## GIVEN ENTRIES
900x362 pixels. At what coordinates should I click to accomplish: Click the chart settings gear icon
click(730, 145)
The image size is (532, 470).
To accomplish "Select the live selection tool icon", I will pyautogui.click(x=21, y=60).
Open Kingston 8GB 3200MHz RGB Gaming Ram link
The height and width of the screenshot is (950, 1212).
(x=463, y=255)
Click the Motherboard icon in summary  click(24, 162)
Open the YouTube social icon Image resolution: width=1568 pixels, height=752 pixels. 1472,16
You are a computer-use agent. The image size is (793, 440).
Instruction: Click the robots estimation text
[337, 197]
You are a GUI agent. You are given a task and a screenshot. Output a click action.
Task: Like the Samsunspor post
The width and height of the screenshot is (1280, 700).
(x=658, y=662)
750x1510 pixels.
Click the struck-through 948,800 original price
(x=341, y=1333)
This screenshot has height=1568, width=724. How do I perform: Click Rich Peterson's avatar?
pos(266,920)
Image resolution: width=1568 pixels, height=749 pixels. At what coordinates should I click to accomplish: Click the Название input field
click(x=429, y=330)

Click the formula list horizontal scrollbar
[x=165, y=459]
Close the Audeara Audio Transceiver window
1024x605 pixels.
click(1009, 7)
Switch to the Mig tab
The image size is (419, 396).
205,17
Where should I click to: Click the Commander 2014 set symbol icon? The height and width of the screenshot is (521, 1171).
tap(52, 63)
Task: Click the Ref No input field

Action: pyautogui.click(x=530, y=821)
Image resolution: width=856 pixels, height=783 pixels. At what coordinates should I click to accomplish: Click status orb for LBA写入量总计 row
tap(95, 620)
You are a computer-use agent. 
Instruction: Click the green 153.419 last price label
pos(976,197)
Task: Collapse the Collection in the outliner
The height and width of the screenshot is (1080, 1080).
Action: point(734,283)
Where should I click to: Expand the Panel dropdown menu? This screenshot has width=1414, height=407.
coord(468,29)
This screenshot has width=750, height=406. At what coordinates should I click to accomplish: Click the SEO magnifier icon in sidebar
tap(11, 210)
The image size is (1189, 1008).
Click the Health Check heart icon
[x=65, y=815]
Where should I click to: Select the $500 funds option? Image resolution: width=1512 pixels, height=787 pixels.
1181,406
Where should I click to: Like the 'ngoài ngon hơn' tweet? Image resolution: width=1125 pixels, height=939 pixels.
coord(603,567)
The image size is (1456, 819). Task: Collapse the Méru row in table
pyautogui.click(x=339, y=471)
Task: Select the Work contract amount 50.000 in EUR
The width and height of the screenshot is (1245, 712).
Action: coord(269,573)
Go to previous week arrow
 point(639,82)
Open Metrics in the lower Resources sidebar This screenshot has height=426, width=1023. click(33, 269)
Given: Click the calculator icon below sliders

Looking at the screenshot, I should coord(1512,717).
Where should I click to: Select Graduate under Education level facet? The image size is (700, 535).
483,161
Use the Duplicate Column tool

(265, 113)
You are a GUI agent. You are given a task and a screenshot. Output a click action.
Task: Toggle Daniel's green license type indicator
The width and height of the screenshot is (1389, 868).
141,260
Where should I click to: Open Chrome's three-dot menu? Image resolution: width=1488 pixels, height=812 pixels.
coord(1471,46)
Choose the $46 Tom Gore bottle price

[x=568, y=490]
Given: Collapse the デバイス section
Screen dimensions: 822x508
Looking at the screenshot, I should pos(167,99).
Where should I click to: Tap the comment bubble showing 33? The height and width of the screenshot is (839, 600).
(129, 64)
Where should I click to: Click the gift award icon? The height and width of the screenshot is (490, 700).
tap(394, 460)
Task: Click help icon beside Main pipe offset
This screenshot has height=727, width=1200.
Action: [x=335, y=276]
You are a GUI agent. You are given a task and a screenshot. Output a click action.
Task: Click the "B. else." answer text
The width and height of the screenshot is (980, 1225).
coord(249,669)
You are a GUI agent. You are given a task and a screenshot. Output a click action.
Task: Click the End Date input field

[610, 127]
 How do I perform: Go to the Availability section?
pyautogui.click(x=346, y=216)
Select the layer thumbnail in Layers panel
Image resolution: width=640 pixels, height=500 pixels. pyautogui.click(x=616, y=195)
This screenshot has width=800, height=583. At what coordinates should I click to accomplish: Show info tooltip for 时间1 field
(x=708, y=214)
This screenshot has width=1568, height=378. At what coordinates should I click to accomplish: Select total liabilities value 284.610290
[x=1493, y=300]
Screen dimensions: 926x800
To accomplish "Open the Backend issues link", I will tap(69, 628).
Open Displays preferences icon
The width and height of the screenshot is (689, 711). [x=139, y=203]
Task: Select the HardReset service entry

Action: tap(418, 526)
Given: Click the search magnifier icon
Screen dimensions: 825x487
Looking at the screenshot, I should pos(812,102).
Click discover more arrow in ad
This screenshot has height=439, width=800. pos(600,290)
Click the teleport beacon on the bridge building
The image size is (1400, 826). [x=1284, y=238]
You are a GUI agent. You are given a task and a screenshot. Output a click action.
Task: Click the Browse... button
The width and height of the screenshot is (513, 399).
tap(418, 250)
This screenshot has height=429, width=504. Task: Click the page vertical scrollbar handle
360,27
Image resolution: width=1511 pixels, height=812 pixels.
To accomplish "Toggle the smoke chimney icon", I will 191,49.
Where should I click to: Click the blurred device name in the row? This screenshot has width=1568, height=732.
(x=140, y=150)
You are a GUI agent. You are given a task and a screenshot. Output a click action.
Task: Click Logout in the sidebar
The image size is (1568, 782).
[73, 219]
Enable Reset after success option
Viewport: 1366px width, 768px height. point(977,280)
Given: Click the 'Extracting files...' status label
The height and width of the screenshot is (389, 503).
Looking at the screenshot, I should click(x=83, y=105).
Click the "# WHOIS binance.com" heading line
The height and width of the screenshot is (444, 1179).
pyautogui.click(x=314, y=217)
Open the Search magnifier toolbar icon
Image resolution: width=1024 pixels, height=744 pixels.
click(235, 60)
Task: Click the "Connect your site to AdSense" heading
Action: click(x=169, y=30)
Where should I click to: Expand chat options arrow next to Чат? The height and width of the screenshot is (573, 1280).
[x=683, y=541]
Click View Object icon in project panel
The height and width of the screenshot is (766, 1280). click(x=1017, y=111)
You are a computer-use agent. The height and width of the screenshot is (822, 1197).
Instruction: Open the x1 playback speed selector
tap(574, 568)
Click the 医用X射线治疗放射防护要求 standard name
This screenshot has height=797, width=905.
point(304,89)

## EXERCISE DESCRIPTION
Starting at the line that contains "The height and width of the screenshot is (389, 503).", copy each line exactly through the end of the listing above. Include that first line and the last one, and add nothing.

## EXPECTED OUTPUT
The height and width of the screenshot is (389, 503).
Looking at the screenshot, I should click(x=83, y=105).
Click the "# WHOIS binance.com" heading line
The height and width of the screenshot is (444, 1179).
pyautogui.click(x=314, y=217)
Open the Search magnifier toolbar icon
Image resolution: width=1024 pixels, height=744 pixels.
click(235, 60)
Task: Click the "Connect your site to AdSense" heading
Action: click(x=169, y=30)
Where should I click to: Expand chat options arrow next to Чат? The height and width of the screenshot is (573, 1280).
[x=683, y=541]
Click View Object icon in project panel
The height and width of the screenshot is (766, 1280). click(x=1017, y=111)
You are a computer-use agent. The height and width of the screenshot is (822, 1197).
Instruction: Open the x1 playback speed selector
tap(574, 568)
Click the 医用X射线治疗放射防护要求 standard name
This screenshot has height=797, width=905.
point(304,89)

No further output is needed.